The technology sector at large struggles to attract and retain women but in open-source communities, the situation is considerably worse.
Some estimate that just 6% of GitHub contributors are women. On the occasion of Ada Lovelace Day, the annual celebration of women in technology on October 12, this week we look at what is needed to increase gender equality in open source.
Women belong in technology leadership because we think differently. It’s always cool when there’s a project tech lead who is a woman because they come in with a different background and often a new perspective. I think the way we communicate tends to be more collaborative and we think differently: We see the skills of people across different levels of the organization and outside, and so we’re able to loop them into projects.
The gender disparity in the open-source community is massive. When GitHub last surveyed its community in 2017, just 3 percent of the respondents were women. Women say they are interested in making open-source contributions about as much as men (68 percent compared with 73 percent), but fewer say it’s likely they will actually do so (45 percent versus 61 percent).
The reasons probably won’t surprise you. Respondents were more likely to encounter language or content that makes them feel unwelcome (25% vs 15%), stereotyping (12% vs 2%), and unsolicited sexual advances (6% vs 3%). As a result, women were also more likely to reach out to users they already knew as opposed to strangers (22% vs 6%).
To encourage more women to contribute to open-source projects, we need:
- Strong codes of conduct to empower community leaders to call out behaviors that contribute to women feeling unwelcome,
- Clear contributor license agreements so women have clarity on how their work can be used, and
- Flag-bearers — more women visibly contributing to open-source projects and being celebrated for it.

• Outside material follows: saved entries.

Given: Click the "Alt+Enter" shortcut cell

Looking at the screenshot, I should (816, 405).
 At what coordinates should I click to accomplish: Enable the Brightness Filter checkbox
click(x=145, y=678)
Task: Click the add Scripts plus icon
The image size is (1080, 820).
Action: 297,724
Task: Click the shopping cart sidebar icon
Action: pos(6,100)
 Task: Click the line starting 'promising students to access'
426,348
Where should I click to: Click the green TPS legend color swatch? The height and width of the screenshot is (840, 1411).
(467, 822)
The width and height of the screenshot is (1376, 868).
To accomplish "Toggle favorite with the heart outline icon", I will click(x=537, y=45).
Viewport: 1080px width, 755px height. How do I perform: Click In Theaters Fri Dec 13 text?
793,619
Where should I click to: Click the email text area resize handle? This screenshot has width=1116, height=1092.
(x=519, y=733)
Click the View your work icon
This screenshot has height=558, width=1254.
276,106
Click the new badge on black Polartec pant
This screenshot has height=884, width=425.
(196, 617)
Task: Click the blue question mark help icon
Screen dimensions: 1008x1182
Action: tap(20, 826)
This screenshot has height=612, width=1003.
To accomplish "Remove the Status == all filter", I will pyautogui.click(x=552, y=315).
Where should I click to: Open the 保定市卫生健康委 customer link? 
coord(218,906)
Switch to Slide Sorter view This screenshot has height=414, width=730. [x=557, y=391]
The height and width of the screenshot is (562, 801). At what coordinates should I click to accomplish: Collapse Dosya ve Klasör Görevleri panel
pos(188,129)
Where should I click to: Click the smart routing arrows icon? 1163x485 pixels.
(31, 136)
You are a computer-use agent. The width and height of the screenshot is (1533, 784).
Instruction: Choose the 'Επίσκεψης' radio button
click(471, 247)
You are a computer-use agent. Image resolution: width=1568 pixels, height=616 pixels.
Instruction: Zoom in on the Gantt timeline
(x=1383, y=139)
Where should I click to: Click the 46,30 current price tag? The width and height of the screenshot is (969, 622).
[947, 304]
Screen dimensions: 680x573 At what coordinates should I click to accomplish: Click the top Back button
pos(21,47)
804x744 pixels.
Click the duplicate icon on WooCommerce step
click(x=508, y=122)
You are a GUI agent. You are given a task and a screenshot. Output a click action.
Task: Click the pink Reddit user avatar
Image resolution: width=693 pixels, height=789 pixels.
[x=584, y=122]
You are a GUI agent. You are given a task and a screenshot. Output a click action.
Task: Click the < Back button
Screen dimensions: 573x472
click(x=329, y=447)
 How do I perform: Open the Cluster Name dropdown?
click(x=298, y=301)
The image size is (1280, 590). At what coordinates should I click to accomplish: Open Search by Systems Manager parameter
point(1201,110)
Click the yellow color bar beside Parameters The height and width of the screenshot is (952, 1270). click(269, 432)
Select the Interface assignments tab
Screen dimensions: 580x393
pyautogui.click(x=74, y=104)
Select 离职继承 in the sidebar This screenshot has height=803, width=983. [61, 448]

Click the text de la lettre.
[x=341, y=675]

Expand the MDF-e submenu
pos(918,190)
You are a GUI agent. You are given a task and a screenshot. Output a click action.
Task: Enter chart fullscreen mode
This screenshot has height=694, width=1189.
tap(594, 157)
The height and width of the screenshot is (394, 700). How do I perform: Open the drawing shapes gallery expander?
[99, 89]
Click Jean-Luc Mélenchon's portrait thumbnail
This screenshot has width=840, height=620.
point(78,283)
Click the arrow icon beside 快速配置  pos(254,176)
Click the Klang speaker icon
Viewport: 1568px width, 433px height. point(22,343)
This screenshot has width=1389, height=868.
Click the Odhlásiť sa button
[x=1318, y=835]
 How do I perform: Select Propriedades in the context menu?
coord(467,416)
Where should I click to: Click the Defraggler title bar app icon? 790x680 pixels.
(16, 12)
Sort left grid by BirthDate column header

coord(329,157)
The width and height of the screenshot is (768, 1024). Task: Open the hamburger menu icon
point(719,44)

The problems in open-source communities are a reflection of a broader gender disparity in technology that starts in school, with women comprising just 23 percent of those taking high school Advanced Placement computer science exams, 19 percent of computer science degrees, and about 26 percent of the tech workforce.
And then there’s the so-called “leaky pipe” of women leaving technology. You’re probably familiar with the reasons by now: A dearth of opportunities, unequal pay, bro culture, and cultures of sexism. Some 53 percent of women in tech experience harassment at work, compared with 16 percent of men, and female engineers receive 83c in the dollar of a man in the same position.
A survey by nonprofit AnitaB.org found that over half of women leave technology by the mid-point of their career. Most cited environmental factors such as a dearth of management support, stymied advancement and lack of work/life balance as their reasons for leaving tech. Those who stayed in tech had women role models, a peer group, and good training.
We need continued investment in this space. We should be encouraging women not just to be engineers but to lead — as technical leads or in management. There is a narrative that women leave tech because they don’t like the work but that is a theory that doesn’t stand up to the data.
I personally want to see more women in open-source product leadership. There are lots of ways women can step up — in the boardroom, in management, but also in product repositories. I’d like to see more women encouraged to show leadership in places like GitHub threads and project direction. We should be offering more guidance and opinions on how something can technically be run.
Ada was a true visionary. She was able to see the potential in a technology that wasn’t even invented yet, and she founded an entire branch of science in the process. We as engineers must do our part to make the technology sector a place where more women feel welcome — to join, to contribute, and to lead.
Who was Ada Lovelace?
Ada Lovelace was a 19th century English mathematician who is considered the world’s first computer programmer. While working on Charles Babbage’s proposed mechanical calculator, the Analytical Machine, she saw that it could have applications beyond its original scope and published the first-known algorithm for its use. Though the machine was never constructed, hers is the first algorithm to consider that a machine could use code to compute more than just numbers.